After the destruction of Tenochtitlan, Cortés had the city redesigned for symbolic purposes. He kept the four major neighborhoods or "capullis" but he had a church, now the Cathedral of Mexico City, built at the place the four adjoined, he had the Temo become the Cathedral. The southern half was called the "Plaza Mayor" and the northern one was called the "Plaza Chica". Early in the colonial period, the Plaza Chica would be swallowed up by the growing city. During early colonial times, the Plaza was bordered to the north by the new church, to the east by Cortés's new palace, built over and with the ruins of Moctezuma's palace. On the west side of the plaza, the Portales de Mercaderes were built, south of Cortés’ other palace, the Palace of the Marquis of the Valley of Oaxaca. On the south side, was the Portal of the Flowers, named so after its owner, Maria Gutierrez Flores de Caballerias. Next to this portal was the House of a government building for the city. Both of these were behind a small drainage canal.

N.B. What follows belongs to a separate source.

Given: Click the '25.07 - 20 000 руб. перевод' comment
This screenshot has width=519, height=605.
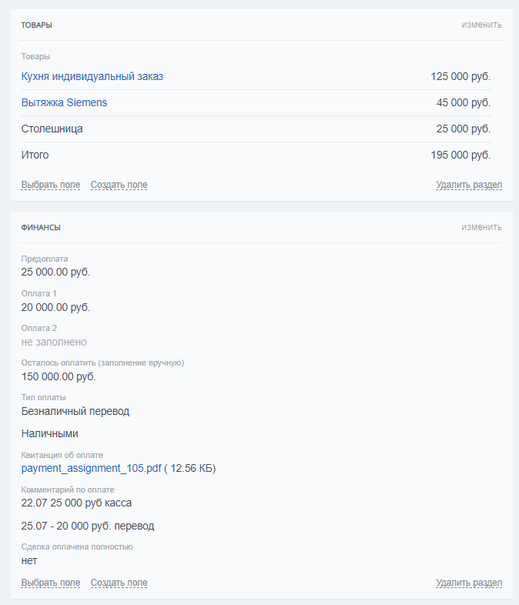Looking at the screenshot, I should [x=88, y=526].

Flooding was always the city in general. The plaza was flooded in 1629 with water two meters deep, ruining many of the merchants located there and requiring many of the portals to be rebuilt; the project to control flooding, known as the desagüe drafted Indian men over nearly the whole colonial period, to work on this major infrastructure project. Controlling flooding meant health benefits for Mexico City residents by preventing human waste from polluting the city during floods and controlling mosquitoes, which spread disease, it changed the ecological system that supported birds and fish populations and allowed for Indian cultivation of crops. After the Cathedral was constructed in the latter half of the 16th century, the look of the Plaza changed; the old church faced not to the Plaza itself. The new Cathedral's three portals towered south over the Plaza and giving the area a north-south orientation, which exists to this day. Over much of the 17th century, the Plaza became overrun with market stalls.